Will Science Split in Two?
Why the history of COVID19 will be whatever you want it to be
Fast forward 10 years into the future. What will science look like regarding COVID19?
School closures? Lockdowns? Cloth masks? Will science reach a consensus as to whether, under what circumstances, and how much (if any) these interventions helped?
Here is my bet: we will get both answers. You will be able to pick the paper that confirms your preexisting view.
Or put another way: I think a body of literature will coalesce and support the claim that lockdowns saved lives, and we should have done them sooner. Cloth masking provided a large benefit. Schools should have been closed. And simultaneously, I think there will be a body of literature that contends lockdowns mostly did not save lives. Cloth masks mostly did not work, and closing schools was a tragedy.
If I were to bet on volume of results. I bet the majority of papers on lockdowns/ masks will conclude they help, and the majority of papers on school will lament their closure, but for each topic, and all other “hot topics” such as vaccine mandates and others, you will find studies reaching both conclusions.
Why will this happen? Why will we get both answers?
This will happen for the simple reason that analytical flexibility, multiplicity, and faith are rampant. Let me unpack those terms.
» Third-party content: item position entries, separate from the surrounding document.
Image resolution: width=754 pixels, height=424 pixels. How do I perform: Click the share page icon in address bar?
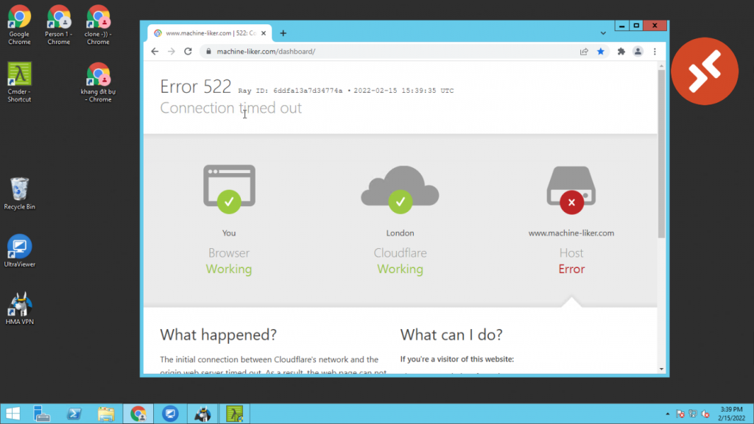[x=584, y=52]
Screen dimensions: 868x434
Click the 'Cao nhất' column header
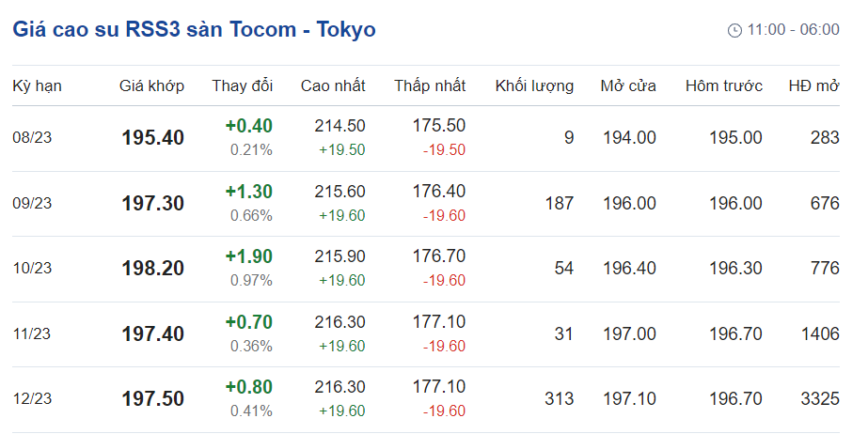pos(333,86)
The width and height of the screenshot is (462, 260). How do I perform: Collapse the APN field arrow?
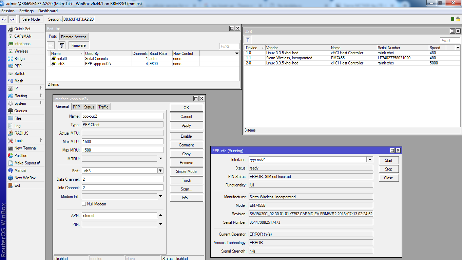pyautogui.click(x=160, y=215)
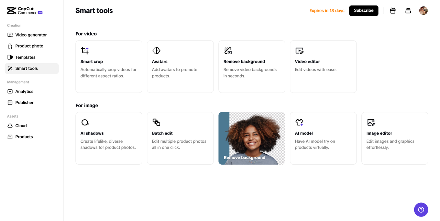Screen dimensions: 440x221
Task: Select the Avatars tool icon
Action: tap(156, 51)
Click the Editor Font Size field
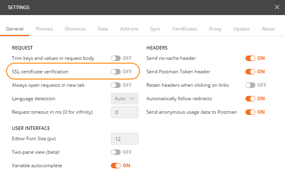Viewport: 285px width, 189px height. (124, 139)
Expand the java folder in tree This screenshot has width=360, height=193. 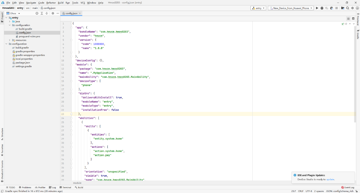click(x=10, y=21)
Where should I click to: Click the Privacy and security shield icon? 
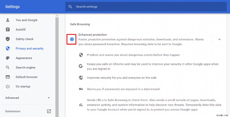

Analytical flexibility means that you can pick and choose how you study each of these things. Take lockdowns. How do you define it? What locations will you look at? Countries, counties, cities, states? How long after lockdown will you look for an effect? What will your control groups look like? What endpoints will you study? And what will you adjust for?
If you think about the sheer numbers of choices researchers can make for each of these terms, and many more, it boggles the mind. There are millions or billions of possible analytic plans that could be proposed. By chance alone some will show lockdowns helped, and some will show the opposite.
Now think about Multiplicity. There are tens of thousands of people with the skill set to perform this research. In the years that follow, a chunk of those million analytic plans will actually be run by some investigators.
Finally, faith. Faith means simply that many scientists have already made up their mind about these issues. These people will be motivated to trumpet an answer that confirms their view.
If you put these things together-- analytical flexibility, multiplicity, and faith—even well intentioned people who report faithful will yield a bifurcated literature. Selective reporting will drive the overall picture.
What does this mean?
I think it means that the truth will be elusive and unlike to be found on social media. Natural experiments (if discovered) may shed light, but the failure to generate large scale experimental evidence has already occurred. We might be mired in darkness for a long time to come.